もともとは、書籍「ビジネスモデル2.0図鑑」の内容が元になっている。2018年に出版され、国内外で10万部以上発行された。続編として「ビジネスモデル3.0図鑑」も出版している。BizgramはそのWeb版のような立て付けで、本には掲載しきれなかった内容もふくめて、2020年の公開以来、週に1回程度のペースでビジネスモデルが追加されてきた。最終更新は2026年3月27日で、それ以降は新規追加・更新を停止している。
Bizgramには、掲載するビジネスモデルに一定の選定基準がある。それは、可能なかぎり、社会性、経済性、創造性の3つを満たしているビジネスを載せるということだ。
1つめの社会性とは、その事業に関係するあらゆるステークホルダーを犠牲にしないビジネスが展開できているかどうかを指す。その中には、従業員や取引先もいれば、サプライチェーンの中にいる労働者や地域、地球環境など広く様々な関係性がある。社会性を犠牲にして、経済性だけに振り切ってしまうと、まわりへの配慮に欠けたビジネスとなり、特定の個人の犠牲が生まれたりなどリスクが顕在化して持続可能性が薄れることになる。
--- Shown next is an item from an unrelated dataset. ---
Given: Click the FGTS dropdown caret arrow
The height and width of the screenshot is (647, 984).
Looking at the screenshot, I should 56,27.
2つめの経済性は、ビジネスとして成り立ち、しっかり儲けが生まれる仕組みになっているかどうかを指す。いくら社会にとって良いことでも、経済性がなければ事業を続けることはできない。優れたビジネスモデルには、顧客にお金を払いたいと思わせる何らかの価値があり、その価値が他には生み出せない独自性や優位性があり、その価値を生み出すための持続的なリソースや体制がある。
3つめの創造性については、そのビジネスが属する業界や商品、ドメインを「起点」として、現在の当たり前である「定説」に対して、それを打ち破るような「逆説」が生み出せているかどうかを指す。Bizgramでは「逆説の構造」としてそのフレームワークを紹介している。逆説が強いほど、そのビジネスは「非常識」であるが、逆説が成り立つビジネスは創造的で、場合によってはそれが優位性や話題性につながり、強みとなる。
ギャラリー化の経緯
Bizgramは2020年の公開以来、有料サブスクリプション型のサービスとして運営してきた。コンテンツ閲覧の一部を有料会員(エキスパートプラン)限定にし、月額または年額で利用料をいただく仕組みだった。
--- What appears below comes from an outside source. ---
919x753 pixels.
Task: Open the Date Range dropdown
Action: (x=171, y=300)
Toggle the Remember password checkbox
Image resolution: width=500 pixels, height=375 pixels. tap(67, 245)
しかし、生成AIの進化によりビジネスモデルに関する情報の届け方が大きく変わってきていることや、コンテンツを継続的に追加・更新する運営モデル自体の限界が見えてきたことから、運営チームで議論を重ねた結果、2026年5月より全コンテンツを無料公開するギャラリーサイトへ移行することを決断した。これにあわせて、新規会員登録・有料プラン申し込み・お気に入り・記事プレゼント機能などのインタラクティブな機能はすべて停止し、シンプルに「過去のコンテンツを誰でも自由に閲覧できる場所」として残すことにした。
本ページの上部に表示されている「Bizgram」自体のビジネスモデル図解は、移行前の有料サブスクリプション時代の構造を示したものだ。図中の「会員登録」「利用料」「月額または年額で支払う」「決済」「売上」などの要素は、ギャラリー化以降は存在しないが、Bizgramというサービスがどのような考え方で運営されてきたかの記録として、そのまま残している。
今後は、運営元である株式会社図解総研のnoteや公式サイトで、活動状況や新しい取り組みについてお知らせしていく予定だ。